- TEXT FOR ANALYSIS -
5. Adjust for the portfolios' exposure to market risk, size risk, and value risk factors.

6. Consider the level of diversification of the two portfolios.

7. Analyze the standard deviations or volatility measurements.

8. Consider if the over and underperformance is within the bounds of what would be expected randomly.

9. Be sure to compare results to an appropriate benchmark. Proper benchmark specification avoids inflated performance reports.

10. If looking at a group of stock pickers, be sure to include the returns of those pickers that did not survive the duration of the period, usually due to significant losses.

11. Look at all active managers in an asset class, both those who stayed in business and those who did not.

12. Check to make sure the stock-picking manager did not drift in its designated style during the period in question.

Making these comparisons requires a high degree of understanding of each of the concepts listed above. To simplify your analysis, you may consider that the only way to end up with a different performance than the index is to own investments different than the index. Since an index is the only source of long-term risk and return data, why would any investor choose something other than the index? The only question should be: What mix of indexes is appropriate for you?

Lets take a closer look at why stock pickers lose on average.


3.3
Problems


3.3.1 Why Stock Pickers Fail

The main reason that stock pickers fail is that stock prices are moved by news, and news is unpredictable and random in nature. Therefore, the movements of stock prices are unpredictable and random. This simple logic makes it impossible for any human being to consistently pick stocks that outperform the averages of a market.

Secondly, the news that moves stock prices is incorporated into the new price within minutes of its release. This adds a major hurdle for stock pickers. It means they must compete with thousands of highly intelligent and well-informed traders on a minute-by-minute basis.

John Stossel of ABC’s 20/20, reported a story on the perils of picking stocks. Stossel interviewed Professor Burton Malkiel of Princeton University, author of the book, "A Random Walk down Wall Street." In the interview, Professor Malkiel said that stock markets historically deliver a performance of 9.5% to 10% compounded per year over the long haul. Inquired Stossel: “To beat that average, should an investor listen to the Wall Street professionals?” “No,” replied Professor Malkiel. “All the information an analyst can learn about a company, from balance sheets to marketing material, is already built into the stock price, because all of the other thousands of analysts have the same information. What they don’t have is the knowledge that will move the stock, knowledge such as a news event, which is unpredictable and impossible to forecast.”

- DATA SUPPLIED -
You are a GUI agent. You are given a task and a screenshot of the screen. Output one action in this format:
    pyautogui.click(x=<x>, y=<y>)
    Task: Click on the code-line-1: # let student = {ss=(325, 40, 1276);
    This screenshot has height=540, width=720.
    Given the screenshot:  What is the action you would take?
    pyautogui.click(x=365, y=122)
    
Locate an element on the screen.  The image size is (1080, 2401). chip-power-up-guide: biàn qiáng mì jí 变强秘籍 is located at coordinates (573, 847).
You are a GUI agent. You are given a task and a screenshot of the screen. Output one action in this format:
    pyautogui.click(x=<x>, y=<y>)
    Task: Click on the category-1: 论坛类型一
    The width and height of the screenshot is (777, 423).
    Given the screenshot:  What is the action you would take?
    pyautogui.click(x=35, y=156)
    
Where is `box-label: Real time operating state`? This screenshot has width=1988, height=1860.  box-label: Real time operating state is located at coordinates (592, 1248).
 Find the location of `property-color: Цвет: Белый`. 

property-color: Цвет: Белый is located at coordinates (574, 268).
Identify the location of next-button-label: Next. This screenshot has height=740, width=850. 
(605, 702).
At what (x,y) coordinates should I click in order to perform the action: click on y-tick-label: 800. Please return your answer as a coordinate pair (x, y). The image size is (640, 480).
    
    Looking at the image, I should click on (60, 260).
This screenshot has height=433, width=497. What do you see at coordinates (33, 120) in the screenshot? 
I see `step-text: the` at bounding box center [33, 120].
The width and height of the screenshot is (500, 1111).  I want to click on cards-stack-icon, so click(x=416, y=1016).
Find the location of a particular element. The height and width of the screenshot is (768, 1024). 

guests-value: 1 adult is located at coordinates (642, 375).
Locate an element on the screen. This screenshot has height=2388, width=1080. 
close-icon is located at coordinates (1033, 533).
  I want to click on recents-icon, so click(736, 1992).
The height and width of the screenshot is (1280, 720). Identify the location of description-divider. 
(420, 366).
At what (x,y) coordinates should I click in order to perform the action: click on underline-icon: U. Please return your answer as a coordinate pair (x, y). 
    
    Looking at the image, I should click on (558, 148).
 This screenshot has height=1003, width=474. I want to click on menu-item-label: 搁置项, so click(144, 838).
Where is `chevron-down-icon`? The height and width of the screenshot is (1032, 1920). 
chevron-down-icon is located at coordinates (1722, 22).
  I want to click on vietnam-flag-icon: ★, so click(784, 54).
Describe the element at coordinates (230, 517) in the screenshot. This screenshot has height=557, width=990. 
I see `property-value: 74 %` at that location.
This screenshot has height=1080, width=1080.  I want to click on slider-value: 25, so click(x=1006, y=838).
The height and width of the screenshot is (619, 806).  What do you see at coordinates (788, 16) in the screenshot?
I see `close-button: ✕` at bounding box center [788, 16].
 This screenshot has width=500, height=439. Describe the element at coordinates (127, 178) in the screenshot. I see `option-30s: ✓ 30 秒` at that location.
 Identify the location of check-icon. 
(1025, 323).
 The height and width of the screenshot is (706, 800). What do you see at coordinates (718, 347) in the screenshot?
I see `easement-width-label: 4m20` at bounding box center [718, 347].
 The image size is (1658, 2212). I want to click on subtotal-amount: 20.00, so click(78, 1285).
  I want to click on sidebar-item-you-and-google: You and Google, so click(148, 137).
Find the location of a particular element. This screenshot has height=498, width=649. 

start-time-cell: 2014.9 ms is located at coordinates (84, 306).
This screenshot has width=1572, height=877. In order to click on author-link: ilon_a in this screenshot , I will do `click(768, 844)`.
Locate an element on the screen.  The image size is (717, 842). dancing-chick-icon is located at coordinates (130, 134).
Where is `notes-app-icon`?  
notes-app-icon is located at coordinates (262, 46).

- EXERCISE TASKS -
a - Answer these questions about the text on stock pickers:
(i) Whose returns does it say to include when looking at a group of stock pickers?
(ii) What does it give as the main reason that stock pickers fail?
(iii) What yearly compounded performance did Professor Malkiel say stock markets have historically delivered?
b - Extend the text on stock pickers, continuing from the end of Professor Malkiel's reply to Stossel.

- RESULTS -
a -
(i) The returns of the pickers that did not survive the duration of the period, usually due to significant losses.
(ii) Stock prices are moved by news, and news is unpredictable and random in nature.
(iii) 9.5% to 10% compounded per year over the long haul.

b -
Indeed, an analyst can only guess about a future event, which is no different than throwing a dart at a newspaper while blindfolded to find a stock. Both events are unpredictable. The main purpose of the financial research industry is to try to predict the future course of events since that is the only thing that will drive future stock prices. If thousands of highly intelligent, sophisticated analysts with degrees from top universities and access to the best computing power available can’t predict the future, what use are they? How can one company or research analyst have more knowledge than another without it being inside information, which would be illegal?


3.3.2
The Stock Picker's Graveyard

“Survivorship bias” is one of the many reasons that stock pickers’ returns look better than they actually are. Survivorship bias is when mutual fund managers tout their fund’s performance based on comparisons with an “average” mutual fund. This average is calculated from a list of funds that have survived during a particular period. Funds that did not survive the period are not included in the calculation. According to the Center for Research on Securities Prices (CRSP) at the University of Chicago, if only data from surviving funds is considered, the growth of a dollar for the surviving funds appears to be 19% better since 1962. If only “live growth and income funds” are considered over this period, $100 appears to grow to about $2,500. However, the only way to properly account for all active managers is to include those mutual funds that did not survive. When taking these dead funds into account, CRSP found that the average stock picker’s $100 investment grew to only about $2,100.
 

Rex Sinquefield
Difficulties of Stock Picking
Part 1
Rex Sinquefield
Difficulties of Stock Picking
Part 2


The Center for Research on Securities Prices (CRSP) at the University of Chicago has the only complete database of both live and dead mutual funds.

Mark M. Carhart, currently Co-Head of Quantitative Research, Goldman Sachs Asset Management, New York, developed this unique database for his 1995 Ph.D. dissertation at the University of Chicago Graduate School of Business. In his dissertation, Survivor Bias and Persistence in Mutual Fund Performance, he noted that the explosion in new mutual funds has been "...accompanied by a steady disappearance of many other funds through merger, liquidation, and other means...this data is not reported by mutual fund data services or financial periodicals and in most cases is electronically purged from current databases. This imposes a selection bias on the mutual fund data available to researchers: only survivors are included.."

In estimating the performance of an equal-weight index of equity mutual funds, Dr. Carhart found that analyzing only surviving funds biases performance upward by about one percent per year.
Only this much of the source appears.